Con quest’ultimo si intende l’abilità delle stesse ad agire in varie situazioni. Include le capacità, l’istruzione, l’esperienza, i valori e le abilità sociali. Le competenze non possono essere di proprietà di nessuno e di nessuna cosa al di fuori della persona che le possiede, perchè fino a prova contraria gli impiegati sono membri volontari delle organizzazioni. Tuttavia, un’eccezione può essere fatta per includere le competenze nel bilancio d’esercizio, in quanto è impossibile immaginare un organizzazione senza personale. La gente tende ad essere leale se trattata equamente, e avverte una sensazione di responsabilità condivisa. Ecco perchè le organizzazioni sono generalmente liete di pagare dei bonus a coloro che vanno in pensione, o devono essere licenziati.
Â
Gli indicatori dei beni intangibili si basano sulla nozione delle persone come unica fonte di generazione dei profitti. In questa “Economia della Conoscenza” le persone non devono essere viste come dei costi ma piuttosto come generatori di reddito e che la conoscenza o la competenza delle persone sono fonti di creazione del benessere. Se si accetta il concetto di persona come fonte di reddito, si deve inevitabilmente avvicinare la “sorgente” della loro conoscenza, generatrice di valore, se si desidera che essa sia misurata più accuratamente. I profitti generati dalle azioni della gente sono convertiti in “strutture” della conoscenza che sono sia tangibili che intangibili. Queste strutture sono rivolte verso l’esterno (strutture esterne) o verso l’interno (strutture interne). Queste strutture possono essere viste come dei beni, perchè esse influenzano i flussi di reddito.

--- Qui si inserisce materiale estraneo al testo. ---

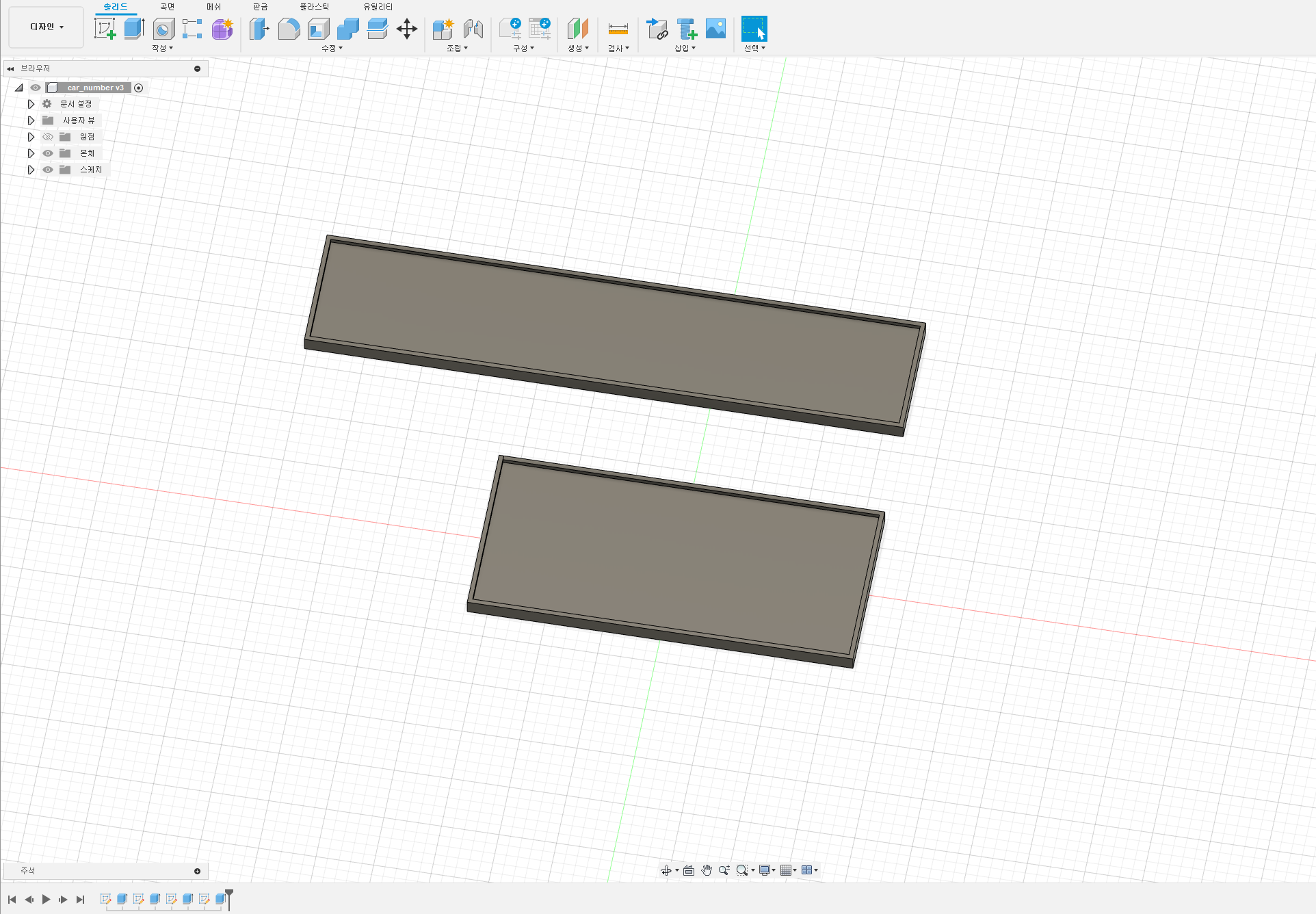The width and height of the screenshot is (1316, 914).
Task: Select the Fillet tool icon
Action: (289, 29)
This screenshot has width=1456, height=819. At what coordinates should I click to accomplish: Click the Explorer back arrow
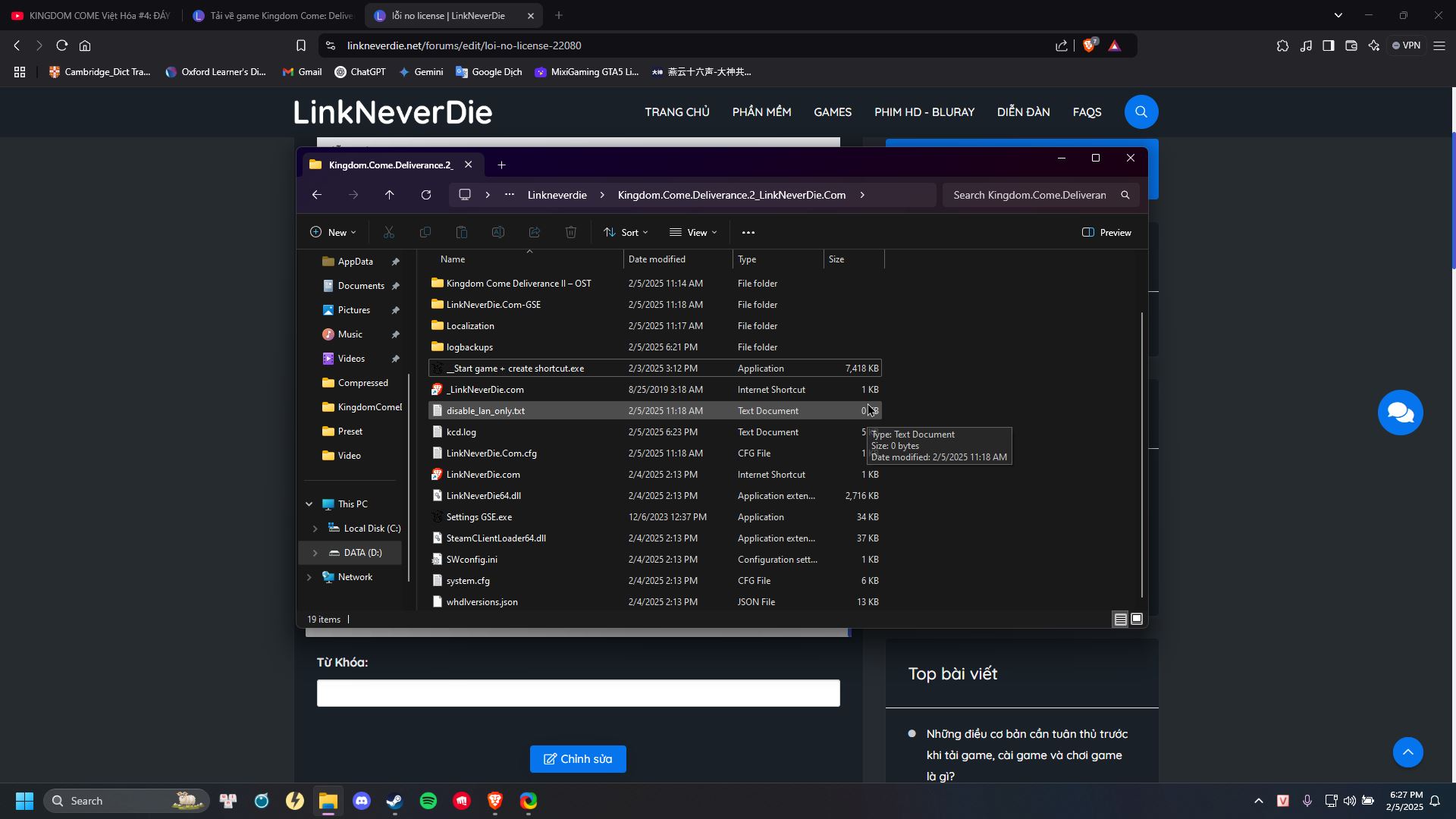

Secondo Sveiby gli Intangible Asset Monitor (IAM) è una teoria di Stock e Flussi, come la tradizionale teoria contabile. Quando si usa l’IAM si percepiscono i tre beni intangibili come beni “reali”. L’attenzione dovrebbe ricadere nei “Flussi”, per cui la teoria dell’IAM suggerisce di provare e trovare delle metriche che indichino cambiamenti nei beni, come la crescita, il rinnovamento, l’efficienza e la stabilità. L’idea è di capire come si stanno sviluppando i beni intangibili, progettando indicatori che esprimono correlazioni con i beni in questione, il loro tasso di rinnovamento, la misura dell’efficienza del loro utilizzo, e il rischio della loro perdita
Da qui parte un processo di introspezione per conoscere il reale valore del proprio capitale intellettuale.
L’organizzazione centrata sulla conoscenza crea opportunità di apprendimento, incoraggia la condivisione delle conoscenze, riduce l’avvicendamento del personale e considera le assunzioni troppo importanti per essere delegate all’Ufficio Personale. L’organizzazione centrata sulla conoscenza sceglierà i propri clienti a seconda del loro apporto alle entrate, sia materiali che immateriali.
I prodotti e i servizi verranno sviluppati con l’attenzione centrata sulla conoscenza che essi forniscono ai clienti e sulle possibilità offerte ai clienti stessi di servire a loro volta i propri clienti. Verranno implementati sistemi informativi in grado di misurare flussi immateriali e cognitivi, e lo scopo sarà l’apprendimento, non il controllo.
Una direzione centrata sulla conoscenza identifica la fiducia con l’ampiezza della condivisione e l’aver investito nel costruire la fiducia una delle sue principali priorità. Il mantenere per sè conoscenze e informazioni per far carriera è attivamente disincentivato.
In questa prospettiva Il sistema informativo gestionale deve iniziare a fornire dati sull’utilizzazione delle competenze, il valore aggiunto, i flussi di conoscenza, i modelli di clientela e le attitudini del personale. Queste informazioni devono essere rese disponibili a tutti, sulla rete principale.